The Oil Bubble

A few months I argued with a friend (guess who) about oil’s rapid rise to $147 a barrel. He said demand from India and China was causing the price increase, I said a speculative bubble. Now that the price has dropped to $61 a barrel, I’d say the bubble has popped and we are now approaching the actual value of petroleum. An investment banker friend of mine confirmed my suspicions during a discussion of the price elasticity of gasoline. When asked about the cause of the recent rise and fall in the price of gasoline he answered:  

Speculation. Prices became detached from supply and demand fundamentals. The “invisible hand” pushed prices back down to equal the new lower demand. The lowered demand though is indeed a function of lowered quantity demand (def some endogeneity), which was itself a function of higher prices, and the higher price was really a function of the commodity markets, which had become disconnected from s&d and was being pushed up by speculators and the persistent supply-side fears. So there was stable supply but demand was driven by higher prices than what the equilibrium would have predicted. Quant. Supply > quant. Demand caused prices to go down. It’s been awhile since we’ve seen demand-side pulls have an effect. Take away is that because consumers weren’t 0% inelastic, supply and demand reached a new equilibrium that resulted in lowered prices. If we were 0% elastic, than even if there was a disconnect from s&d equilibrium, we’d still demand the same amount. We didn’t witness that.
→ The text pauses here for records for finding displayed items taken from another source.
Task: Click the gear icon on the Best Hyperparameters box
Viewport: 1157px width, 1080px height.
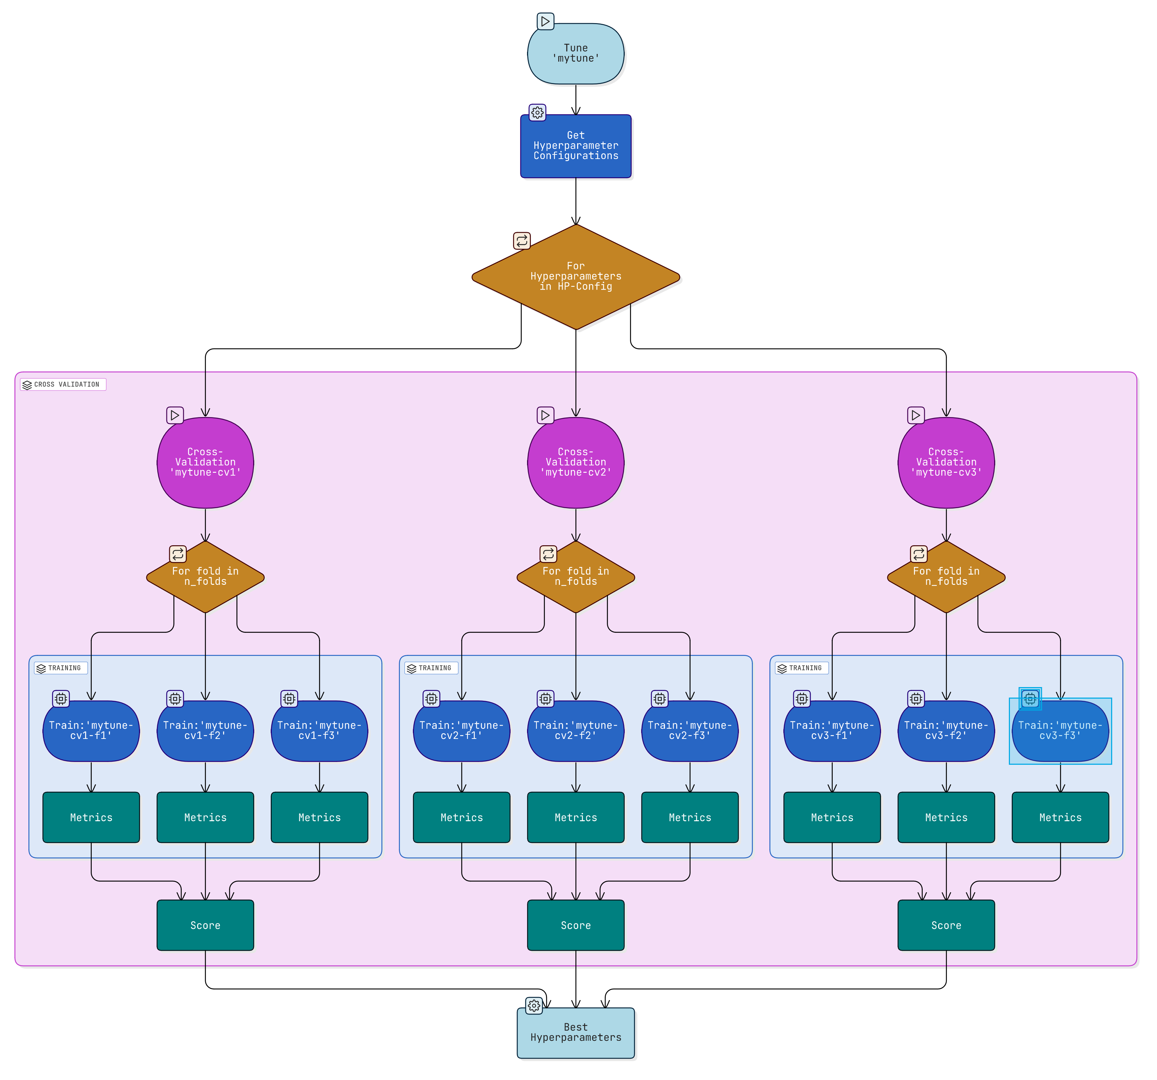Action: (x=534, y=1005)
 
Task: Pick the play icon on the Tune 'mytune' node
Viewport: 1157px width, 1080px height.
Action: (x=545, y=21)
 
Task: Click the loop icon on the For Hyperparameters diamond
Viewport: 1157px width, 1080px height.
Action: (x=521, y=240)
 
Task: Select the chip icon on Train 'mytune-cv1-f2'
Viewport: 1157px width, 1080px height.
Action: (x=175, y=698)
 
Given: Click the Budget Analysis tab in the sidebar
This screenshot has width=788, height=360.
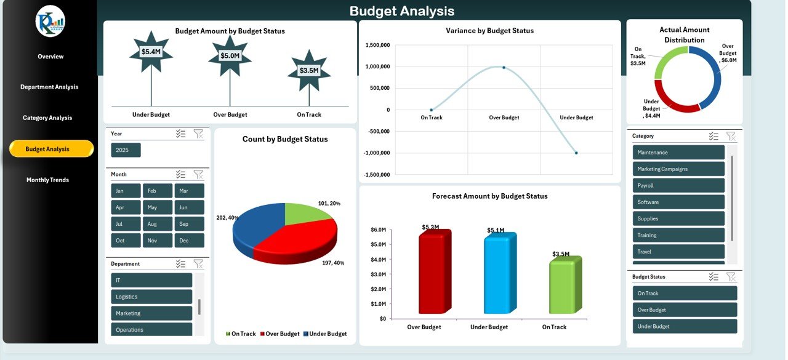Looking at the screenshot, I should pyautogui.click(x=51, y=149).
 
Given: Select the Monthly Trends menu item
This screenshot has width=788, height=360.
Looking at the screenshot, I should pyautogui.click(x=47, y=180).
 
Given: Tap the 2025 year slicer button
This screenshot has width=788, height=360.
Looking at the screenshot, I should pyautogui.click(x=126, y=150).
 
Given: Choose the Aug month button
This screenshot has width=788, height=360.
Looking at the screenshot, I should pyautogui.click(x=158, y=224).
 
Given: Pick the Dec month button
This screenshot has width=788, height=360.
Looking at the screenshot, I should pyautogui.click(x=189, y=241).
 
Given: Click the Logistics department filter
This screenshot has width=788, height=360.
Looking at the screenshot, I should pyautogui.click(x=151, y=297).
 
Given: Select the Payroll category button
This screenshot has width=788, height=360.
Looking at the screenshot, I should pyautogui.click(x=678, y=185).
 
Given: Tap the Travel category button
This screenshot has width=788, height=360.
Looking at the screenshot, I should pyautogui.click(x=678, y=252).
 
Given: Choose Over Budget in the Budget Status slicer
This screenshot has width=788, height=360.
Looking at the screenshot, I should pyautogui.click(x=684, y=310).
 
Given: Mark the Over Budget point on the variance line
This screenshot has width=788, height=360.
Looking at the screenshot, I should pyautogui.click(x=504, y=68).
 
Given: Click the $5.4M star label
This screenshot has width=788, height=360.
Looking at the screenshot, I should pyautogui.click(x=151, y=52).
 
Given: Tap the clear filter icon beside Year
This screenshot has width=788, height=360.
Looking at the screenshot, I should pyautogui.click(x=198, y=134).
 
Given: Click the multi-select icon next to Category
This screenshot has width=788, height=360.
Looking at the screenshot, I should pyautogui.click(x=714, y=136).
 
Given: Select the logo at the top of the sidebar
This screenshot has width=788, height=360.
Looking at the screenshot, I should pyautogui.click(x=50, y=21).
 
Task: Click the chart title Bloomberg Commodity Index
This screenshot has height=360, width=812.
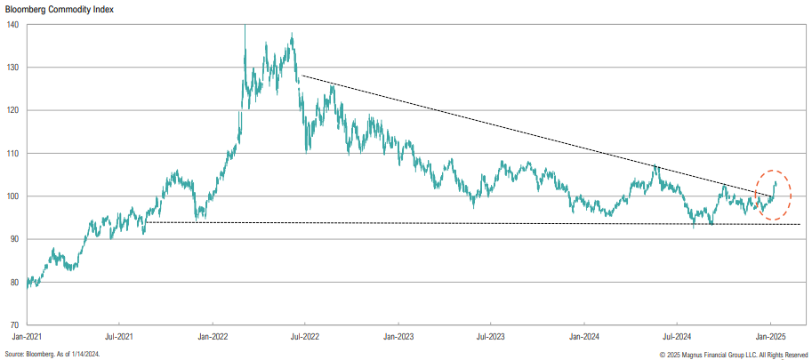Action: [x=55, y=9]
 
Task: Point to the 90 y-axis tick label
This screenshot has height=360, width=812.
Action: [x=14, y=239]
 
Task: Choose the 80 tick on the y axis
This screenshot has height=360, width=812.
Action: [x=14, y=282]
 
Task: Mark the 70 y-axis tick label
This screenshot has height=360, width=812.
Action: [x=14, y=325]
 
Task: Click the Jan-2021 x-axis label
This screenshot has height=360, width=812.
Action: [x=27, y=338]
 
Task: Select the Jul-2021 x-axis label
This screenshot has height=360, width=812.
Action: [x=119, y=338]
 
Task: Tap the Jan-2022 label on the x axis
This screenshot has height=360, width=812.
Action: [x=213, y=338]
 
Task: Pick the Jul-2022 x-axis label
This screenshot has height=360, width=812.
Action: [x=305, y=338]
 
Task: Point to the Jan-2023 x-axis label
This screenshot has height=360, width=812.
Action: [x=398, y=338]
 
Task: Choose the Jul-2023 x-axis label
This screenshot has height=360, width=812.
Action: [x=491, y=338]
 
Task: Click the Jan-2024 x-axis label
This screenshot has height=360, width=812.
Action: [x=584, y=338]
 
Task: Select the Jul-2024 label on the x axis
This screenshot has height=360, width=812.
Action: [x=677, y=338]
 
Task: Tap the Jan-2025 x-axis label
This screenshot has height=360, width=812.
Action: [x=770, y=338]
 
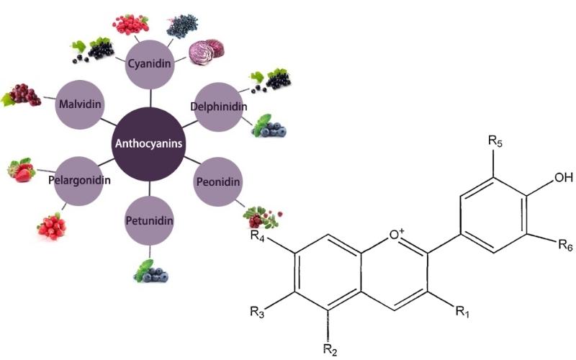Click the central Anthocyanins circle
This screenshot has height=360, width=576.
tap(149, 144)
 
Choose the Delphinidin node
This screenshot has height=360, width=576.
tap(219, 107)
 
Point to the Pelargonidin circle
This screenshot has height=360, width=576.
tap(81, 179)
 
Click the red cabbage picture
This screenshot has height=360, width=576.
tap(203, 52)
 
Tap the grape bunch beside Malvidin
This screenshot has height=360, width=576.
tap(22, 96)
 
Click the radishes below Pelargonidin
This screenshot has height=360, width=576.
tap(52, 225)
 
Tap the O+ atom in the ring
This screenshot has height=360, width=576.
tap(397, 233)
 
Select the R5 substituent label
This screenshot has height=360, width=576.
tap(495, 140)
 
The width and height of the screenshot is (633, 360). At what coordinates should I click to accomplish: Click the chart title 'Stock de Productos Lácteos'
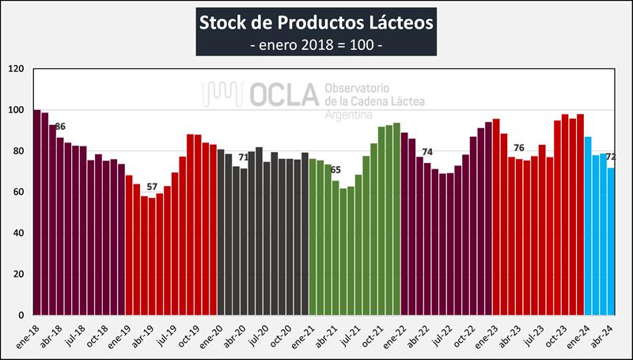[x=316, y=20]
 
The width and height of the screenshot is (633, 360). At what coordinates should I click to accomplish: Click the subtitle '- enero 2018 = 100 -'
[x=316, y=43]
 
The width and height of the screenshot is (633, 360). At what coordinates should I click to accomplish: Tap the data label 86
[x=60, y=127]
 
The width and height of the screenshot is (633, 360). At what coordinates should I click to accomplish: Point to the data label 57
[x=152, y=187]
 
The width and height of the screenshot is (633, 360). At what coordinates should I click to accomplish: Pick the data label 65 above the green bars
[x=335, y=170]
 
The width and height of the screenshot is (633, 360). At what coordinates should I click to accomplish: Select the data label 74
[x=427, y=152]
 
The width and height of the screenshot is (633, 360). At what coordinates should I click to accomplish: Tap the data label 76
[x=519, y=148]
People stopped driving.   

 

(Note: this is Zoe’s boyfriend, and he sounds like a textbook)

2 Responses to “The Oil Bubble”

  1. boose Says:

    relying on experts to verify our cases? Tsk tsk.

  2. Michael Says:

    I’m relying on the fact that oil futures have decreased almost 60% in the last month, with an expert explanation to back me up.

    Unless you think demand dropped THAT much to cause that kind of price cut.